Faculty of Information and Communication Technology (Kampar Campus), UTAR 24 An increase in the losses in the validation data indicates a slight overfitting of the model. The table above shows the classification report of the proposed models, including accuracy, F1 score, precision and recall for each class. As a result, we need to crop the region of interest and enter it into the model for prediction.

Faculty of Information and Communication Technology (Campus Campus), UTAR 28 Figure 4-4 The original form of the patient's medical documentation. Faculty of Information and Communication Technology (Kampus Kampus), UTAR 29 Figure 4-5 Mask created over the region of interest. Faculty of Information and Communication Technology (Campus Campus), UTAR 30 According to Figure 4-5, the region of interest is masked with a rectangle that indicates the location where text detection and recognition is required.

A total of 50 patient medical charts with all the different data are sent to the model for prediction. The cropped images will be sent to the model, and after a certain pre-processing process, the accuracy of text recognition will be tested. Some incorrect results exist due to system confusion for the characters o or 0, z or 2.
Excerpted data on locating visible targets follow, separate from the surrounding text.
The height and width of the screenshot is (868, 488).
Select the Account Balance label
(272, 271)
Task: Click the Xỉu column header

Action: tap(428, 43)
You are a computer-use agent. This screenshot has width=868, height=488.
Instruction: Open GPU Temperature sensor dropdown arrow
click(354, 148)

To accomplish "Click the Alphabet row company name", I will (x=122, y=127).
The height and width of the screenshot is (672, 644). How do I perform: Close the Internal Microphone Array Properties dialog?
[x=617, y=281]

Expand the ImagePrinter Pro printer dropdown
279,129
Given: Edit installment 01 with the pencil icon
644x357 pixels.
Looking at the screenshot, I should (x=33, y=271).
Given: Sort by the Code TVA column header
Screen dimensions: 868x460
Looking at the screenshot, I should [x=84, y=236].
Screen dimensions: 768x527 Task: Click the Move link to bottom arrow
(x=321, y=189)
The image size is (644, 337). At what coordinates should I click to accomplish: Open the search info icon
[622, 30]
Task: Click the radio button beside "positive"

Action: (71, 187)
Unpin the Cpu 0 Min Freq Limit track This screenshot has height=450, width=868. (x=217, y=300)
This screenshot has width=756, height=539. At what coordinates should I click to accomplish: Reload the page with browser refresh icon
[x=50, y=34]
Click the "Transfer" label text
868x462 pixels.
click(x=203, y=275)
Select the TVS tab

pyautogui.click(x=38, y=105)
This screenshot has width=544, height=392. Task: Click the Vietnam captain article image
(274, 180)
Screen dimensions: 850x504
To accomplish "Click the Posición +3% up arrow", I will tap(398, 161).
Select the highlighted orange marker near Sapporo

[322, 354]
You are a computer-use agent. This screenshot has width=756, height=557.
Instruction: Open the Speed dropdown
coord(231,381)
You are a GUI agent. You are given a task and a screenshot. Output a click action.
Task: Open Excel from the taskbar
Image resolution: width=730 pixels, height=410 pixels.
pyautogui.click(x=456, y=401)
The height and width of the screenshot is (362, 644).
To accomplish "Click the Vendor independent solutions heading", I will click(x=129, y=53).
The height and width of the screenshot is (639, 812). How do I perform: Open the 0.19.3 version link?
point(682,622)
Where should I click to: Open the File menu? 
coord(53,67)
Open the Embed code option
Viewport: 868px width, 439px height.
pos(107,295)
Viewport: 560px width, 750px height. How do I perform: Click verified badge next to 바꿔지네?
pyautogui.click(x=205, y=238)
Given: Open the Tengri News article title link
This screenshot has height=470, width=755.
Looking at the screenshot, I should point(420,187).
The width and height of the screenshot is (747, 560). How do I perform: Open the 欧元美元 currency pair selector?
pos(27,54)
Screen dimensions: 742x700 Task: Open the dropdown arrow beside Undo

Faculty of Information and Communication Technology (Kampar Campus), UTAR 31 4.5 Time spent on hand transcribing and AI transcribing. The model was evaluated by comparing the process time of manual transcription and artificial intelligence transcription. To evaluate the effectiveness of the model built on the transcription of the patient's medical records into xml files, 50 examples of medical reports were provided as input to the model.

Faculty of Information and Communication Technology (Kampar Campus), UTAR 32 Figure 4-8 XML file generated by website. Faculty of Information and Communication Technology (Kampar Campus), UTAR 33 Figure 4-10 Process time taken for manual transcription.

Conclusion

Project Review

Future Work

Golovko et al., “Deep Convolutional Neural Network for Image Recognition of Text Documents,” CEUR Workshop Proc., vol. Faculty of Information and Communication Technologies (Kampus Kampus), UTAR A-17 FACULTY OF INFORMATION AND COMMUNICATION TECHNOLOGIES. Based on the above results, I declare that I am satisfied with the originality of the final year project report submitted by my students as mentioned above.